Voor de achtste keer publiceert het INR het jaarverslag over het verloop van de consumptieprijzen. Dit jaarverslag werd als volgt opgebouwd:
In het eerste deel van het jaarverslag focust het Prijzenobservatorium op de totale inflatie in België en het prijsstijgingstempo van de vijf grote productgroepen:
-
energie,
-
bewerkte en niet-bewerkte levensmiddelen,
-
diensten en ten slotte
-
industriële, niet-energetische goederen.
Voor elke productgroep wordt eerst de inflatie in België toegelicht, welke vervolgens vergeleken wordt met die in de voornaamste buurlanden (Duitsland, Frankrijk en Nederland). Het geharmoniseerd indexcijfer der consumptieprijzen (GICP), dat opgesteld wordt conform de Europese methodologie, vormt veruit de belangrijkste gegevensbron voor het verslag.

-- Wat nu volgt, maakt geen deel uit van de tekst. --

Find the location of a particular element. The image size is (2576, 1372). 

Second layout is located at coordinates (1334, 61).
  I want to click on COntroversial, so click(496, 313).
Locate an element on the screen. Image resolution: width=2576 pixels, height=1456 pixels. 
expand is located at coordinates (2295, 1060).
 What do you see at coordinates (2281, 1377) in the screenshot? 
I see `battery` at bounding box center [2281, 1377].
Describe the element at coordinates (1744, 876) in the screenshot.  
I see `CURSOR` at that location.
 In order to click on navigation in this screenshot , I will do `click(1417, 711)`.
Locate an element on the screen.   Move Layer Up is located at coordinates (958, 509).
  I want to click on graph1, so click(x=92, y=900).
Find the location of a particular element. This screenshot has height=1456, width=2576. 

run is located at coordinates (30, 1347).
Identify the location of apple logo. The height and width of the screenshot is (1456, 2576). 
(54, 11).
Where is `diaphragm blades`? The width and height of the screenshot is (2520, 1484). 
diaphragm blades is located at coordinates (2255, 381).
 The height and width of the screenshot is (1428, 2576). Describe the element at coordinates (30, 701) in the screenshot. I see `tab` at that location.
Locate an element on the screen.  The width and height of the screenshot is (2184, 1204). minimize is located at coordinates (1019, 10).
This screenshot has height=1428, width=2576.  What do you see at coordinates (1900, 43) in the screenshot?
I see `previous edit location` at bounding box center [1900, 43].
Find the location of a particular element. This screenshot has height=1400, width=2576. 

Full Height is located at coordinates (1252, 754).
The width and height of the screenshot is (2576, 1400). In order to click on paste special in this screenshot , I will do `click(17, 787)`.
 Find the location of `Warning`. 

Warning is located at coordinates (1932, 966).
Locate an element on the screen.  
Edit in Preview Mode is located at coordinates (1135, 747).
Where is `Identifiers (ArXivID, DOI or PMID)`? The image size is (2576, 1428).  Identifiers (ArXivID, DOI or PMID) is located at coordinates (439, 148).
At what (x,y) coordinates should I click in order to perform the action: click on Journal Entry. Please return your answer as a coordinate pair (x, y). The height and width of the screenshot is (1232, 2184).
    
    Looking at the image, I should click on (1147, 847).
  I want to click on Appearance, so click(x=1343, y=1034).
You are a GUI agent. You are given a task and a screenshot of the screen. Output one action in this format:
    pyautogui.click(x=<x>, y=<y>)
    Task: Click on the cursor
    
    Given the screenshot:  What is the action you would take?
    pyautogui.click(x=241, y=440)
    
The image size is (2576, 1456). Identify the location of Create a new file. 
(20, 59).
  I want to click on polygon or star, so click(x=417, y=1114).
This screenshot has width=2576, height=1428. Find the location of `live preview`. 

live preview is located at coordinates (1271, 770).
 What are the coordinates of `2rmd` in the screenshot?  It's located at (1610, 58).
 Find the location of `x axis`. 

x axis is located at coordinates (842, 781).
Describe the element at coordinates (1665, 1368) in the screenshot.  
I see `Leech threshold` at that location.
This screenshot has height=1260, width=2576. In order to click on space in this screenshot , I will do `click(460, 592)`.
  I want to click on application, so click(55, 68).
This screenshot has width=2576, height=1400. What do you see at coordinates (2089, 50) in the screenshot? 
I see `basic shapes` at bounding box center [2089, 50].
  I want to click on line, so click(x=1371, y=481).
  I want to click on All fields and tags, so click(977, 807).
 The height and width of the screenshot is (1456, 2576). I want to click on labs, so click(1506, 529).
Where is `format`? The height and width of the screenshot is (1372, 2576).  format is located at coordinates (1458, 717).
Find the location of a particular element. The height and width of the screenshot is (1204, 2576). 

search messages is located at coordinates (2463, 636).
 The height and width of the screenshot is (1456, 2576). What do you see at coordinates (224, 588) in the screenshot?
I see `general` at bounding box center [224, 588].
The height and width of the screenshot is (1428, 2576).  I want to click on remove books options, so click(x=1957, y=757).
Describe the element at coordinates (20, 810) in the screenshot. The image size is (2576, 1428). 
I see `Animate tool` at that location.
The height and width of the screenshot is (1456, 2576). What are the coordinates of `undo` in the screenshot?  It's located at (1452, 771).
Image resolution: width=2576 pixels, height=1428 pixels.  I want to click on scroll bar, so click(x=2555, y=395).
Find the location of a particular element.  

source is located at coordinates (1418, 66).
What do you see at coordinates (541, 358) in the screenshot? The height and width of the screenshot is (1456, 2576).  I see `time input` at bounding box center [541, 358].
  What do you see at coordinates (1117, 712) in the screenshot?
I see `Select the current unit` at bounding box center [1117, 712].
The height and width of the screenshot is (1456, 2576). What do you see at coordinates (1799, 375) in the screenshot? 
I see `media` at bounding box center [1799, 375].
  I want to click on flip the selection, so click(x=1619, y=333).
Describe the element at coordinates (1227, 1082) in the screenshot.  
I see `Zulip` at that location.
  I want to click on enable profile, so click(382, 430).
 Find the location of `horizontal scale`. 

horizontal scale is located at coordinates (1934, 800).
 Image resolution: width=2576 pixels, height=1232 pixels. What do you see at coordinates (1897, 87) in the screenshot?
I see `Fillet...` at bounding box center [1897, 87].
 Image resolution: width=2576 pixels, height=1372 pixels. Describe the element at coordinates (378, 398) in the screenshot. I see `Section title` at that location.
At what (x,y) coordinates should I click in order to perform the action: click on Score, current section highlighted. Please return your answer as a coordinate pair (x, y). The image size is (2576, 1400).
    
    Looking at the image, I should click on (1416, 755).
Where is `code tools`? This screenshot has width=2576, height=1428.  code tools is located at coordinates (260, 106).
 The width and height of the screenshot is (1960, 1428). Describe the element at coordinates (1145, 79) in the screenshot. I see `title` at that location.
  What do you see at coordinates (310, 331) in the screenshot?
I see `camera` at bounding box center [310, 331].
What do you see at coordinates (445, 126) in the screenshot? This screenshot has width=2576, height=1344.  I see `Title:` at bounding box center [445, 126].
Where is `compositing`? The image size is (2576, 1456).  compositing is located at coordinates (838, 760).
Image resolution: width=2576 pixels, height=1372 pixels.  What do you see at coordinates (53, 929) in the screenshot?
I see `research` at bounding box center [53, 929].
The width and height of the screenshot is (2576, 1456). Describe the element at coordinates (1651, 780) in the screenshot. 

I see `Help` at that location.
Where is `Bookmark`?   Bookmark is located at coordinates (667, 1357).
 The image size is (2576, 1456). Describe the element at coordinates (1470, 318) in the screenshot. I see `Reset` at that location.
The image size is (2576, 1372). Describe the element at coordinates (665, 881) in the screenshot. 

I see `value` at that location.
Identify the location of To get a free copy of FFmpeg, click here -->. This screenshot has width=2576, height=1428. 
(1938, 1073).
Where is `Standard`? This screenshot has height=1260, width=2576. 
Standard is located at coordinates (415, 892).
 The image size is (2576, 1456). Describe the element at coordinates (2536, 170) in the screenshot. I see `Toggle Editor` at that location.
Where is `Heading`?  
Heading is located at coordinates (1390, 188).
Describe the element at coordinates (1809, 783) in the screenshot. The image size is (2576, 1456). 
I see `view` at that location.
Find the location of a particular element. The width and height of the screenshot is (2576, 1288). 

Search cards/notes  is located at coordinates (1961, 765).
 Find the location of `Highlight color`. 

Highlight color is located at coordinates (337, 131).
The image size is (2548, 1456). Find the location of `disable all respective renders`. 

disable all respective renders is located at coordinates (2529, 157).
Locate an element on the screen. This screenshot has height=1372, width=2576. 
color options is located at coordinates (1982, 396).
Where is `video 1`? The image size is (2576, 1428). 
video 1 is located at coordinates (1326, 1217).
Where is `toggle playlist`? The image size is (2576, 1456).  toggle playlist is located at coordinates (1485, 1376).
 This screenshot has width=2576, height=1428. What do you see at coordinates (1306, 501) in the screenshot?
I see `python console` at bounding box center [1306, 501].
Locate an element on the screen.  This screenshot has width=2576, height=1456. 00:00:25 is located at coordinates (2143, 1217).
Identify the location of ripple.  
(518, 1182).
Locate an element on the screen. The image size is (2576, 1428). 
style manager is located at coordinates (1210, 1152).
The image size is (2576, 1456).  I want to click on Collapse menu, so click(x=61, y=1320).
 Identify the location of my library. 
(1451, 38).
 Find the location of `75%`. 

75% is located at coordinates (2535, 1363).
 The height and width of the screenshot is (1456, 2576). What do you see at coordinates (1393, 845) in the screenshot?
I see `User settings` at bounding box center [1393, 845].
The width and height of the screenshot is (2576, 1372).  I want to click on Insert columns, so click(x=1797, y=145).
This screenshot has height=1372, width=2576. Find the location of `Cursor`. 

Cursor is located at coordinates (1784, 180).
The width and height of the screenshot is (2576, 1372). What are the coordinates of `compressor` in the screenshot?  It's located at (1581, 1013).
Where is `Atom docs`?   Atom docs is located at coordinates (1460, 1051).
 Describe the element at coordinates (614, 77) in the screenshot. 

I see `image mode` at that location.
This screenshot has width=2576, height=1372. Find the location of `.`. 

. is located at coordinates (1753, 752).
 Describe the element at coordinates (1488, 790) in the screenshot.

In het tweede deel van het verslag komt een aparte analyse over de diensteninflatie aan bod. De laatste jaren heeft vooral het verloop van de dienstenprijzen bijgedragen aan de hogere inflatie in België in vergelijking met de buurlanden.
Op vraag van de minister van Economie, werkten de FOD Economie (Prijzenobservatorium en Algemene Directie Statistiek - Statistics Belgium), de Nationale Bank van België en het Federaal Planbureau binnen het kader van het Instituut voor de Nationale Rekeningen samen aan dit onderzoek. Dit tweede deel van het verslag start met een gedetailleerde beschrijving van het verloop van de totale inflatie en zijn verschillende componenten in België en in de drie voornaamste buurlanden over de periode 1998-2016. Het belang van de diensteninflatie komt hier duidelijk naar voren. In het tweede hoofdstuk buigen we ons over de verklarende factoren van macro-economische en institutionele aard voor de hogere diensteninflatie in België. In het laatste hoofdstuk ten slotte wordt voor de twee categorieën met de grootste impact op het inflatieverschil tussen België en de voornaamste buurlanden (restaurants en cafés, telecomdiensten) een diepgaande analyse uitgevoerd.